« Il n’y a pas de pire statut que celui de colonisé »

A l'occasion du soixantième anniversaire du début de la guerre d'Algérie, des enseignants en histoire-géographie de Besançon prennent des initiatives visant à libérer la parole. Soumya Ammar Khodja, qui avait 7 ans lors de l'indépendance, témoigne pour Factuel.

soumyaammarkhoadja

Combien sont-ils en Franche-Comté à avoir mal à l'Algérie ? Directement touchés, dans leur chair, dans leurs convictions, dans leurs souvenirs... Il y eut sans doute environ 30.000 appelés du contingent auxquels il faut ajouter plusieurs centaines de harkis et de pieds-noirs, mais aussi des milliers d'immigrés parmi lesquels les militants de la fédération de France du FLN collectaient des soutiens financiers.
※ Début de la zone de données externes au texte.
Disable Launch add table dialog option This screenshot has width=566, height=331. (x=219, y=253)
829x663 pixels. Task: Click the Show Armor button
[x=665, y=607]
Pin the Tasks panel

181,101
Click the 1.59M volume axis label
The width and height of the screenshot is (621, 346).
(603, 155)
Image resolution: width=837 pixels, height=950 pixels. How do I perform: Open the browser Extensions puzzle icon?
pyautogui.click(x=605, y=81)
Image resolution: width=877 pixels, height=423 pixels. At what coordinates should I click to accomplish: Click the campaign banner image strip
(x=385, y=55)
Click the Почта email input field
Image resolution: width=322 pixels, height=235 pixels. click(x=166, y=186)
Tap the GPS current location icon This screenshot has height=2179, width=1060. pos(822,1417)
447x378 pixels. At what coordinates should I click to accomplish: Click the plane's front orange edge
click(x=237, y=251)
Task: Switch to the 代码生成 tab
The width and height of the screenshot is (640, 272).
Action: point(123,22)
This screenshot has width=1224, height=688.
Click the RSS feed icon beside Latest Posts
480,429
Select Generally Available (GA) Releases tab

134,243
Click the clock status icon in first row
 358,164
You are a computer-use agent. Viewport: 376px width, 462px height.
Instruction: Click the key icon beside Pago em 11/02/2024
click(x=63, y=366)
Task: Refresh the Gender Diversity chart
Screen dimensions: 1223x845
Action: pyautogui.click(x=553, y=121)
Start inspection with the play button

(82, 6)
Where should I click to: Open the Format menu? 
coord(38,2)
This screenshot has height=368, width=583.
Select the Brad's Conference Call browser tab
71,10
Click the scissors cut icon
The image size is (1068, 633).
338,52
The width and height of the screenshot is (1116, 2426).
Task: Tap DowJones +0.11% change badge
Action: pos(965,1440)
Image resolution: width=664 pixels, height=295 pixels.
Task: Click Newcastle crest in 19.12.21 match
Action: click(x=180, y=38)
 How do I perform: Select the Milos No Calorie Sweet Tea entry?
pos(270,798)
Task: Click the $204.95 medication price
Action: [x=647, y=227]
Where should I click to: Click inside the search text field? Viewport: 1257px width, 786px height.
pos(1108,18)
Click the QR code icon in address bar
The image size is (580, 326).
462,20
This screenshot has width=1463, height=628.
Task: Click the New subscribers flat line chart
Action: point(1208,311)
Cela fait vraiment du monde si l'on compte les familles et les descendants de tous ceux qui ont porté les armes, ceux qui se sont engagés, en Algérie comme en France, y compris dans les mouvements réclamant la fin de la colonisation au risque de leur liberté et parfois davantage. Une conséquence politique de la guerre d'Algérie fut  l'effondrement de la SFIO et la naissance en 1960 du PSU dont Besançon fut une des places importantes. Une autre est la persistance du racisme à l'égard des Maghrébins.